The Bombay high court (HC) has refused to interfere with recently concluded admission to postgraduate (PG) medical courses in seats that come under the Maharashtra quota.
A two-member HC division bench, comprising Justices SV Gangapurwala and Shrikant Kulkarni, last week dismissed a petition filed by two PG aspirants from Aurangabad, who had questioned the July 15 decision of the Maharashtra common entrance test (CET) cell to reduce qualifying marks by 20 percentile points for every category.
The petitioners had also sought directions to allow them to fill fresh preference forms and a restraint on candidates higher in the merit list than them to register after the change in the qualifying criteria.
They had pleaded that granting them a second opportunity to register as fresh candidates would deprive them a chance of betterment.

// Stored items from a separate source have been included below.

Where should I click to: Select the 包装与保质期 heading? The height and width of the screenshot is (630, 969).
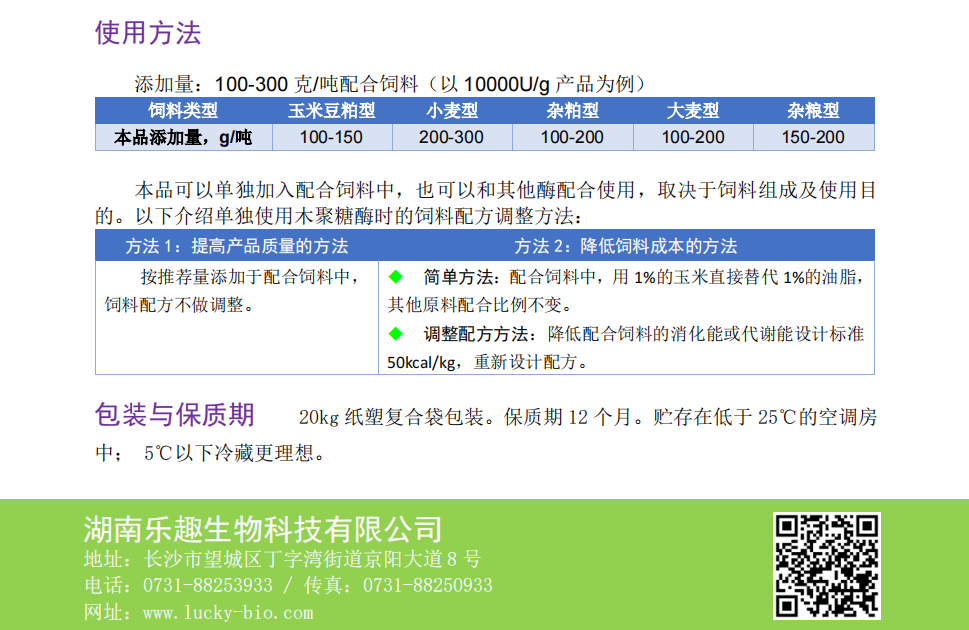click(x=175, y=415)
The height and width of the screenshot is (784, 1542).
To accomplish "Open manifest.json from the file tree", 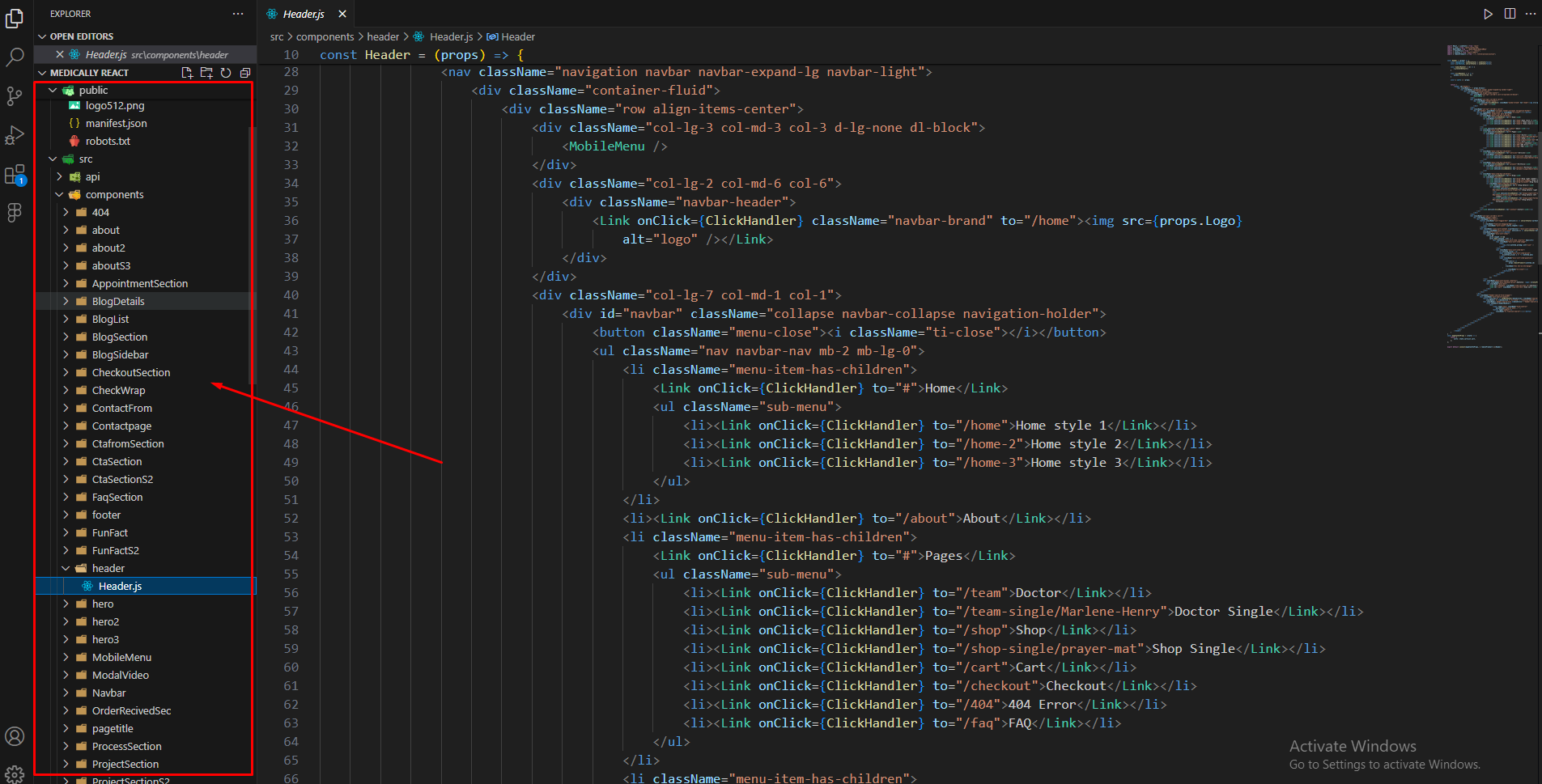I will tap(116, 123).
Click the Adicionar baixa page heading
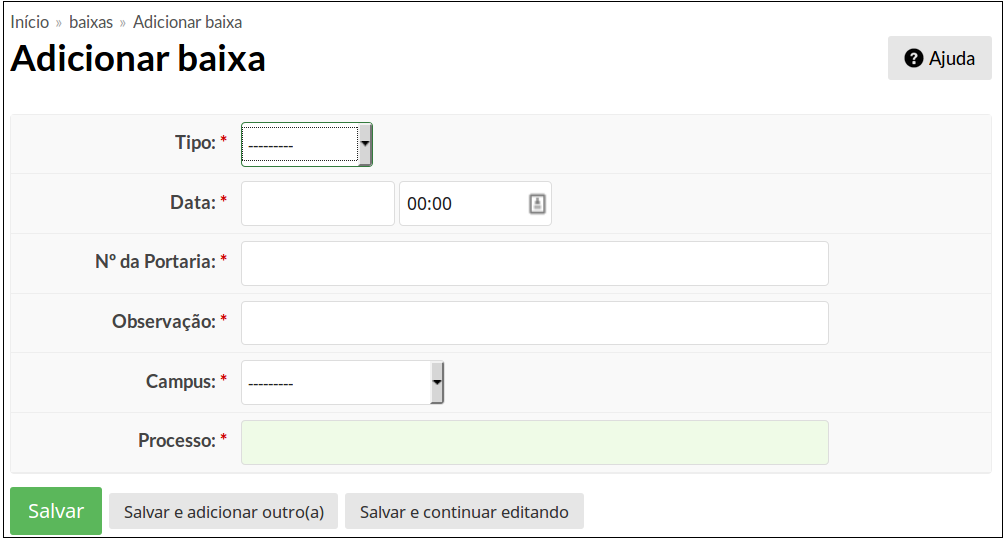Viewport: 1008px width, 542px height. coord(138,59)
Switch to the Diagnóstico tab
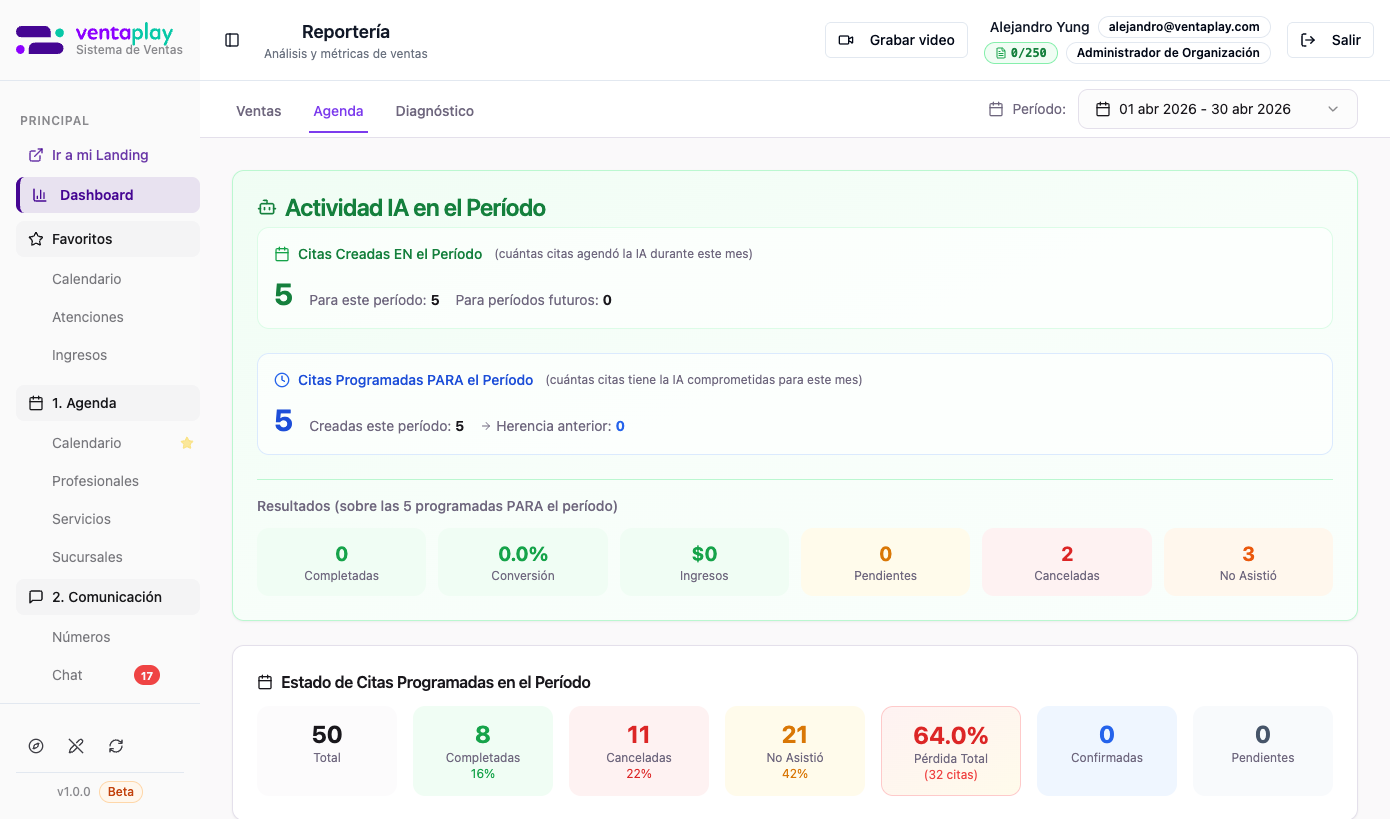Screen dimensions: 1390x819 (x=434, y=111)
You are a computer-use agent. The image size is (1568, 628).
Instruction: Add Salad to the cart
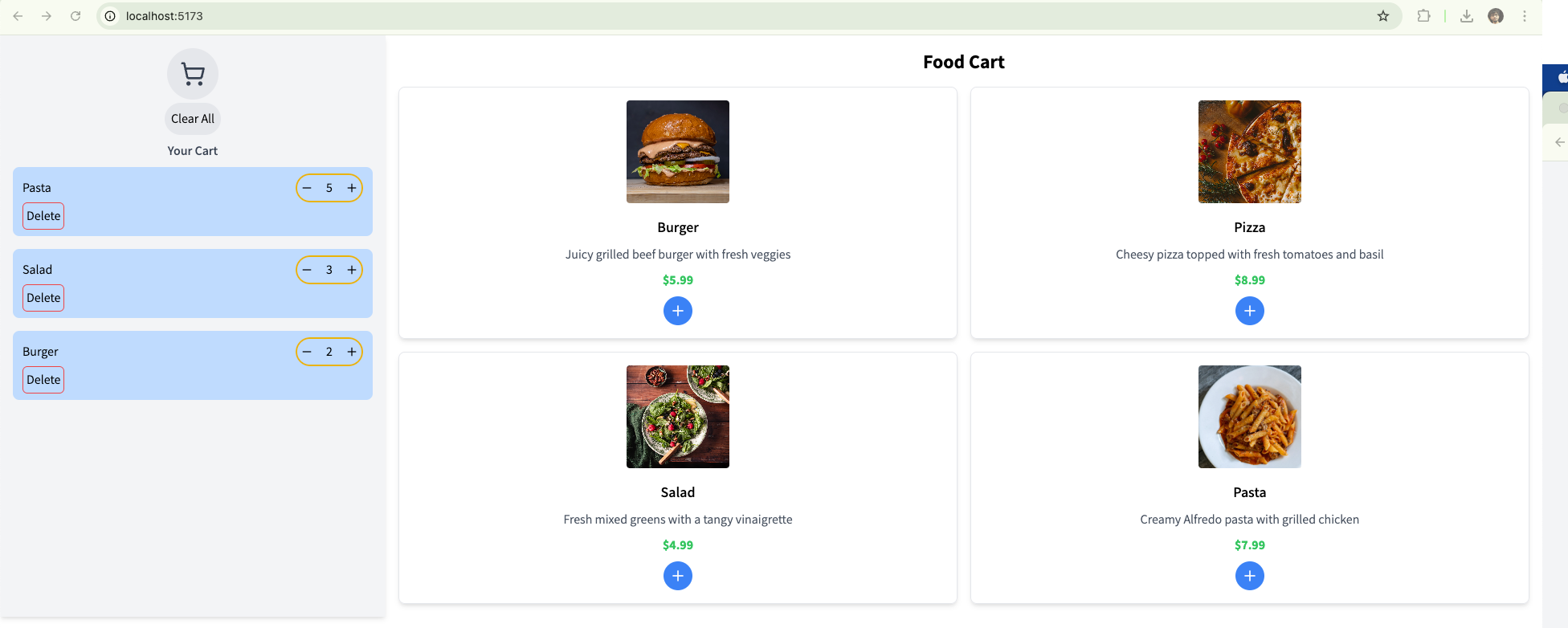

Senior advocate VJ Dixit, the petitioners’ counsel, submitted that the change in eligibility criteria in the midst of the admission process was contrary to the law, rules and regulations governing PG medical admissions.

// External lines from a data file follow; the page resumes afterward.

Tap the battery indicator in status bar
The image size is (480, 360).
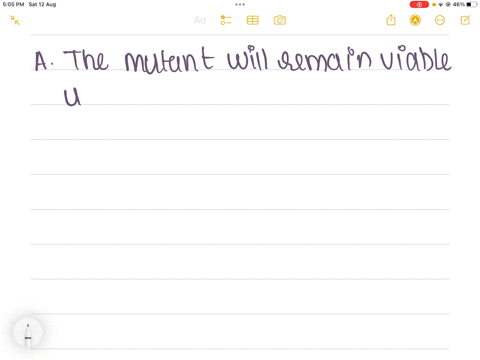coord(472,4)
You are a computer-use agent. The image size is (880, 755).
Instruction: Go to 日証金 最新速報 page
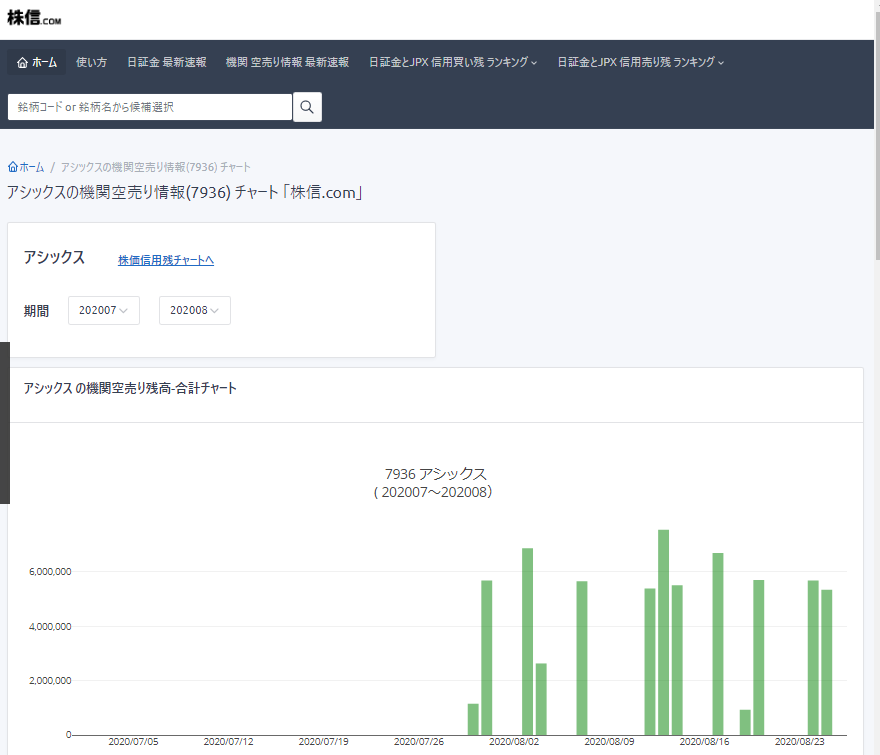[x=166, y=62]
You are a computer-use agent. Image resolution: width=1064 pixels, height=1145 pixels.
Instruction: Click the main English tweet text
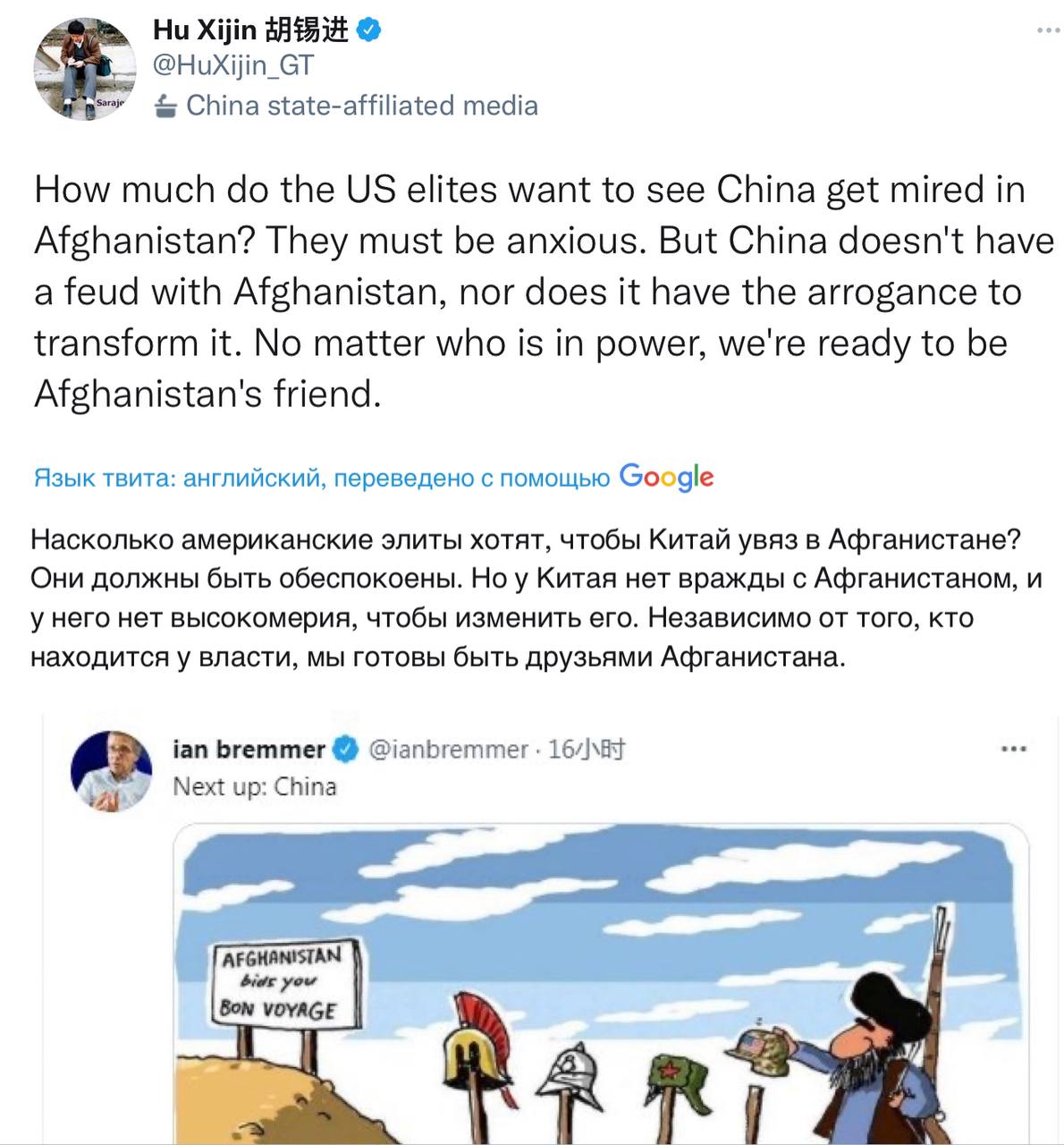point(544,292)

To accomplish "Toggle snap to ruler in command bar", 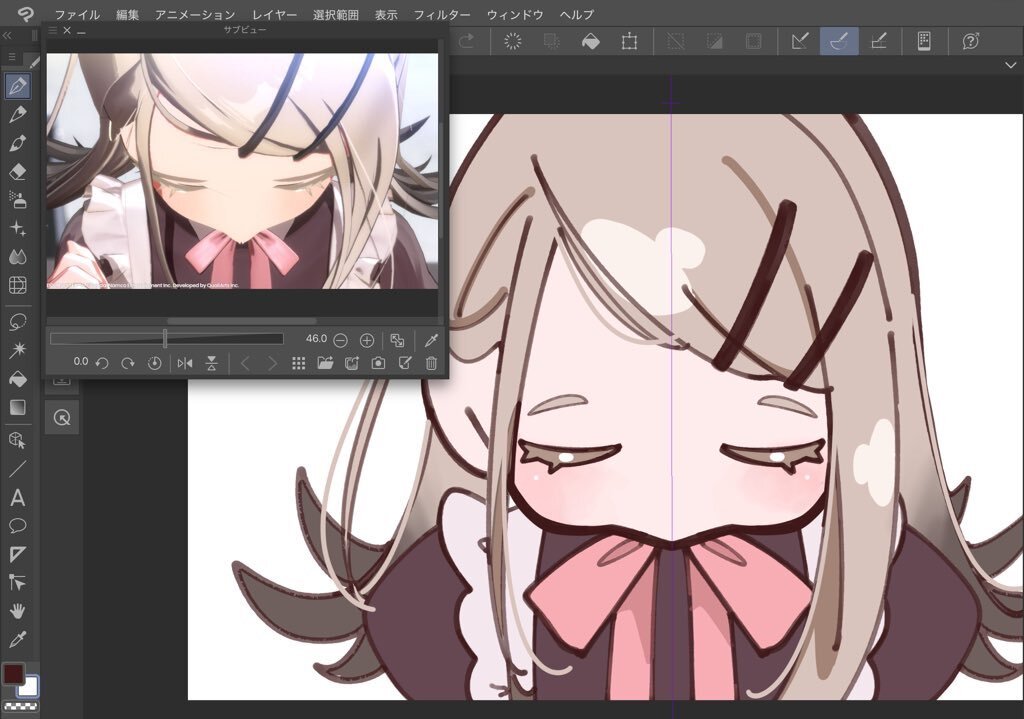I will point(798,41).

He said after the change, newly eligible candidates were allowed to submit online preference forms after the change in eligibility criteria. He said the new candidates, though low in the merit list, had higher chances of securing admissions in better colleges, as they were allowed to fill preference forms after two rounds of admission and had better idea of availability of seats in various colleges after the first two rounds. The petitioners, despite being more meritorious, were deprived of the opportunity, as they were not allowed to fill fresh preference forms after the change, Dixit argued.

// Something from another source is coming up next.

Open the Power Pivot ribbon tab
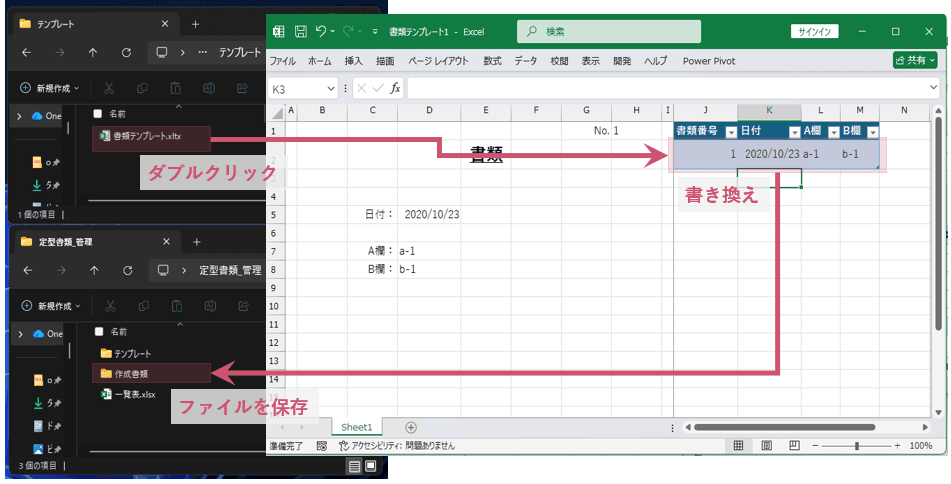This screenshot has width=951, height=484. coord(708,61)
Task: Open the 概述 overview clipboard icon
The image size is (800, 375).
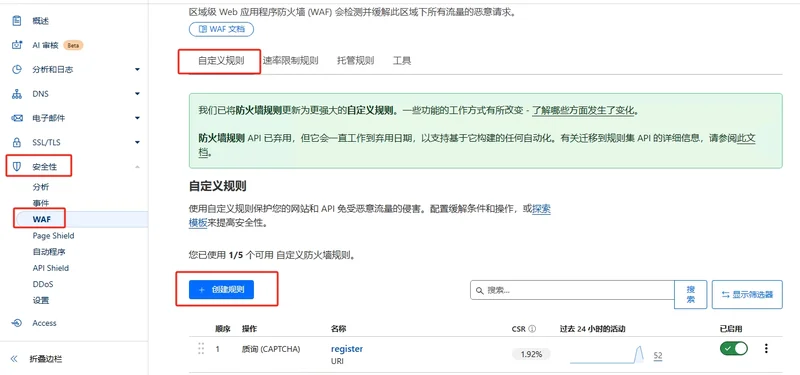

Advocate MD Narwadkar, who appeared for the CET cell, said the change was introduced by the Medical Council of India (MCI). He submitted that the apprehension of the petitioners was misplaced, as “the sequence of preference does not dilute the merit”.
Narwadkar also pointed out that as per the prevailing rules, candidates participating in the admission process under the National Eligibility cum Entrance Test (NEET) are not permitted to change their preference after forms are “submitted” by them online.
HC dismissed the petition in view of the CET cell’s assurance that “the sequence of preferences does not dilute the merit”.
The CET cell maintained that merit is not compromised and the system gives the first preference to the more meritorious candidates.
The bench also took note of the fact that the prevailing rules do not permit changing preferences after forms are filled, and that a clause of the brochure specifically makes it clear that seat distribution chart was subject to change, as per the MCI’s instruction, or availability of surrendered seats from the nation-wide quota etc.
The bench said it was possible to pass any adverse order against more meritorious candidates in their absence and did not seek to restrain it.